● PROBLEM TO WORK ON:
A single number is wanted: how many lines of the data include the string "computer".

● RECORDS:
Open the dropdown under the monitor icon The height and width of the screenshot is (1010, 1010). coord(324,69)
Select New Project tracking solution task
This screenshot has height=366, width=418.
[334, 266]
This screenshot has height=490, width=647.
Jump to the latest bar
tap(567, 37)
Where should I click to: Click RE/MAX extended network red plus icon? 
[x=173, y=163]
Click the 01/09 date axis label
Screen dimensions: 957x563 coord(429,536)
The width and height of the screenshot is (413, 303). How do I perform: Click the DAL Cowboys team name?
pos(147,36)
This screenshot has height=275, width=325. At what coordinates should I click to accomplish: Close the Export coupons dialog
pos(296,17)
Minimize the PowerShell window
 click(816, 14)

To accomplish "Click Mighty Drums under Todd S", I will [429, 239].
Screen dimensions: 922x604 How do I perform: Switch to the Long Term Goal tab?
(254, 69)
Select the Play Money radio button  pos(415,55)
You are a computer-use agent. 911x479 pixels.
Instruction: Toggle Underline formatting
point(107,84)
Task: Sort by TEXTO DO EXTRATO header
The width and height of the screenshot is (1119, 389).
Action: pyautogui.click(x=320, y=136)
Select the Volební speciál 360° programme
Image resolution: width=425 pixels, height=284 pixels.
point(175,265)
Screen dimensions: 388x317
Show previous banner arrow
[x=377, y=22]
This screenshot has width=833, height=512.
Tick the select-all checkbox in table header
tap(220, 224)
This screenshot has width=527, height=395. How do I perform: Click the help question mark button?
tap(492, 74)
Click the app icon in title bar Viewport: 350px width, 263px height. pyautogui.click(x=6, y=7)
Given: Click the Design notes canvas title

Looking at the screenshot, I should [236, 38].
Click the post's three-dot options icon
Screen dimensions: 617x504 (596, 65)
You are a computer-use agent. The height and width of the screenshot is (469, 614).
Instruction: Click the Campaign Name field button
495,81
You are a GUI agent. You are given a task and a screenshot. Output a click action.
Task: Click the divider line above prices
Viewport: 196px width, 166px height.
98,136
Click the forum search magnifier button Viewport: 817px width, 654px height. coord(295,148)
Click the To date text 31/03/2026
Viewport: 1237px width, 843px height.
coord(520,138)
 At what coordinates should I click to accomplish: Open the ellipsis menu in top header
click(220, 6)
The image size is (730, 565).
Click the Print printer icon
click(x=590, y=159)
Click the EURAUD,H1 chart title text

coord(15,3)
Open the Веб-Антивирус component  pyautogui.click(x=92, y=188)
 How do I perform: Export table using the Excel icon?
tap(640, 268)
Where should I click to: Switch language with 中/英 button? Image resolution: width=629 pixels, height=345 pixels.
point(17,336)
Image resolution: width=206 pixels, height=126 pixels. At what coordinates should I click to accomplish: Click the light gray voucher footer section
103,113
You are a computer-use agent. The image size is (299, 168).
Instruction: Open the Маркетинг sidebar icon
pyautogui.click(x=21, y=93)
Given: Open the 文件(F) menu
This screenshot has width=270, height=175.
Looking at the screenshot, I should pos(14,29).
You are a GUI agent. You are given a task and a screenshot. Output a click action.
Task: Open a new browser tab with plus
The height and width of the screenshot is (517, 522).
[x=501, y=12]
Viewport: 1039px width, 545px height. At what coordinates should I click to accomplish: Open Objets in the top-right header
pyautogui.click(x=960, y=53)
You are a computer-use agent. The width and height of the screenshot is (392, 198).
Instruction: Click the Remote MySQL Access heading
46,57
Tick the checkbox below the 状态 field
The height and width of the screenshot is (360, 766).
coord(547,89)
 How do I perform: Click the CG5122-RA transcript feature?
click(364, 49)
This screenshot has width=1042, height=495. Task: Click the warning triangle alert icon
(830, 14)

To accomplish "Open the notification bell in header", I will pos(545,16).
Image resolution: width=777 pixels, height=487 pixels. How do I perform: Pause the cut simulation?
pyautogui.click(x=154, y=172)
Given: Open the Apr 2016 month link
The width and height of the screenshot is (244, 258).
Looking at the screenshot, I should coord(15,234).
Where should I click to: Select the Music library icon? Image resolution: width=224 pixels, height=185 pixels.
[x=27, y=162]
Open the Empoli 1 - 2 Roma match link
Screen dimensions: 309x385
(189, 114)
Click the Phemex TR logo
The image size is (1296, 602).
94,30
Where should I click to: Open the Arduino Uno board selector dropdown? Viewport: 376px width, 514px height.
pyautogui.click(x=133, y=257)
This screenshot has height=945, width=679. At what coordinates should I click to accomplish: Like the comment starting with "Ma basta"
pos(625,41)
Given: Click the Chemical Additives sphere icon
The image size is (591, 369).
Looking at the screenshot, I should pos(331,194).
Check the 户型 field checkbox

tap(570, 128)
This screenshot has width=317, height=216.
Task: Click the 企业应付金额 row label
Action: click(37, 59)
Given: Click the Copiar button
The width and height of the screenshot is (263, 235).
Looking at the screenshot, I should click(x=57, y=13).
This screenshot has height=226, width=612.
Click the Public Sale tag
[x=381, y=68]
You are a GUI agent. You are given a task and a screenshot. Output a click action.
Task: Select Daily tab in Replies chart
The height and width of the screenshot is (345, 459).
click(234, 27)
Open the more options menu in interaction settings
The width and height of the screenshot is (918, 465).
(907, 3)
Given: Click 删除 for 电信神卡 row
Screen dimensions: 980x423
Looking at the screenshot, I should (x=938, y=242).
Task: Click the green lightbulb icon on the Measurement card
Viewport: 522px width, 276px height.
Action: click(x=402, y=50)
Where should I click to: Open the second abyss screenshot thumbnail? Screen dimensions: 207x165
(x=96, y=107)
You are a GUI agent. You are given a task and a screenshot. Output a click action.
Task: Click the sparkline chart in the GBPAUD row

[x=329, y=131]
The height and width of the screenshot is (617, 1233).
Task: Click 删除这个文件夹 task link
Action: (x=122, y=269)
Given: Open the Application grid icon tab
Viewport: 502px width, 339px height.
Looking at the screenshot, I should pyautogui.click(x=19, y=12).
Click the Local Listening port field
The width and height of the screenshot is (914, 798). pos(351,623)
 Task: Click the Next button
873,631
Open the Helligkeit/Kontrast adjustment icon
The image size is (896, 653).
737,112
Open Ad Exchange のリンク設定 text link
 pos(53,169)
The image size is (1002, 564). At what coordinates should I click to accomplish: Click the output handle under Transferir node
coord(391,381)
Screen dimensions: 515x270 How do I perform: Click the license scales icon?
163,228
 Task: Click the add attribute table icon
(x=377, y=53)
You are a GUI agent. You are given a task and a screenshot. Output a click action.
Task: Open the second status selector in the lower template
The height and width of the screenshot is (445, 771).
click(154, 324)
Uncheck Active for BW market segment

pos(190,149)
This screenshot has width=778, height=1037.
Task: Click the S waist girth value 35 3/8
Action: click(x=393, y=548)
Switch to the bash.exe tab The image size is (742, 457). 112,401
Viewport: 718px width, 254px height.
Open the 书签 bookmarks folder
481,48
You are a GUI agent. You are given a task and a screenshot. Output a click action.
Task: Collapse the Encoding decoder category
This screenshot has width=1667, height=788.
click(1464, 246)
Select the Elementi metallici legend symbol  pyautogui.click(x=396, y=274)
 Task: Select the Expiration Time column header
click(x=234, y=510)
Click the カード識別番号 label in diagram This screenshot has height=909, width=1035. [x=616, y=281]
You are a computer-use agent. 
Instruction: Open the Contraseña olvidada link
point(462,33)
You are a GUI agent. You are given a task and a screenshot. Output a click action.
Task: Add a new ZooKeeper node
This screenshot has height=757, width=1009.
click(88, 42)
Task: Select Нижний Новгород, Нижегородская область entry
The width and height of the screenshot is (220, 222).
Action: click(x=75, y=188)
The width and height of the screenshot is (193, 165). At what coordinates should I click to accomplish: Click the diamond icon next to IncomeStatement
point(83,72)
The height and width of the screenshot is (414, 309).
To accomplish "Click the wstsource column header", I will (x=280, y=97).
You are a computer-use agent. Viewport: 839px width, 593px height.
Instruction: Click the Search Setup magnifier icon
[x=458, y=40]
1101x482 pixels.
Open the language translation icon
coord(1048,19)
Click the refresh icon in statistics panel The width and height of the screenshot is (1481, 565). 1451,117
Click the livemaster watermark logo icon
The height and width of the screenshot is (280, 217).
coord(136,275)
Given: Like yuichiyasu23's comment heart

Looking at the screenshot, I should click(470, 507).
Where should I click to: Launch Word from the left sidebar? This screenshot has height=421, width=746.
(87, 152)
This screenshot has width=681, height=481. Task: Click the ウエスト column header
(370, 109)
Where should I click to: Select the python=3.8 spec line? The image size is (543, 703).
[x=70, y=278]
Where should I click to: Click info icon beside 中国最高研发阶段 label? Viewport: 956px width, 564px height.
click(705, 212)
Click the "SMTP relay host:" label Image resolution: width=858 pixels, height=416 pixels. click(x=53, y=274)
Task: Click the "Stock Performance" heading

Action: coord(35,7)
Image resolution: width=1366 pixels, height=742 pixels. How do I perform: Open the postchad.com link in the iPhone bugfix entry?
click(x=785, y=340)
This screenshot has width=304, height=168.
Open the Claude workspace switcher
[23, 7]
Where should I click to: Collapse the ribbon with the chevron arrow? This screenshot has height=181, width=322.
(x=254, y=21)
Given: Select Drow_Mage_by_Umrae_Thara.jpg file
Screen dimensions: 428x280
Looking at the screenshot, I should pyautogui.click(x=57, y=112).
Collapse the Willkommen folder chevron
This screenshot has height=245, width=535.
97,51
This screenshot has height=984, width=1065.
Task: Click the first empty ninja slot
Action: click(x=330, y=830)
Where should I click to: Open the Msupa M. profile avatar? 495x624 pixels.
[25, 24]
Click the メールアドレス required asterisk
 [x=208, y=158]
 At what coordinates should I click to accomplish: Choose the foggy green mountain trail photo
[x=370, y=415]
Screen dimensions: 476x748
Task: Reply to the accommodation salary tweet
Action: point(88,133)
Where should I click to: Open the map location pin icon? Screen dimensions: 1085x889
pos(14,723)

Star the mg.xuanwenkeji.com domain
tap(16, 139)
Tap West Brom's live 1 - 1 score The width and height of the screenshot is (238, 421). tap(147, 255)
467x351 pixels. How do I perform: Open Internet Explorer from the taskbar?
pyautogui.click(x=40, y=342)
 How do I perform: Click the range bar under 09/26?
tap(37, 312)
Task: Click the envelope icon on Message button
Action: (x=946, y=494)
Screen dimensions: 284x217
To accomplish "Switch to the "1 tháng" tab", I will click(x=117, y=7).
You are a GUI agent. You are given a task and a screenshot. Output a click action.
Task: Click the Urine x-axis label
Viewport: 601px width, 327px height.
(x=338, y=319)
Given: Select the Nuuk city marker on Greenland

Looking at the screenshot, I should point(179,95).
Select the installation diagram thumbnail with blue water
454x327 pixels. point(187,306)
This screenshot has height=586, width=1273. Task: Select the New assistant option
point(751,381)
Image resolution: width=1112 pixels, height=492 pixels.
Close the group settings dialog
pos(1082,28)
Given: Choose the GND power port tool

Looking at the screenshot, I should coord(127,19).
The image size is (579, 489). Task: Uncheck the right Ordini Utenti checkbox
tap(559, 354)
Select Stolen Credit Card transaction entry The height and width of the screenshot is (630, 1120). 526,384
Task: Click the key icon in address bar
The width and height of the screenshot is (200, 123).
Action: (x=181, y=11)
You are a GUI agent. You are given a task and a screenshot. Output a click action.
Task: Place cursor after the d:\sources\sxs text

● PROBLEM SOLUTION:
6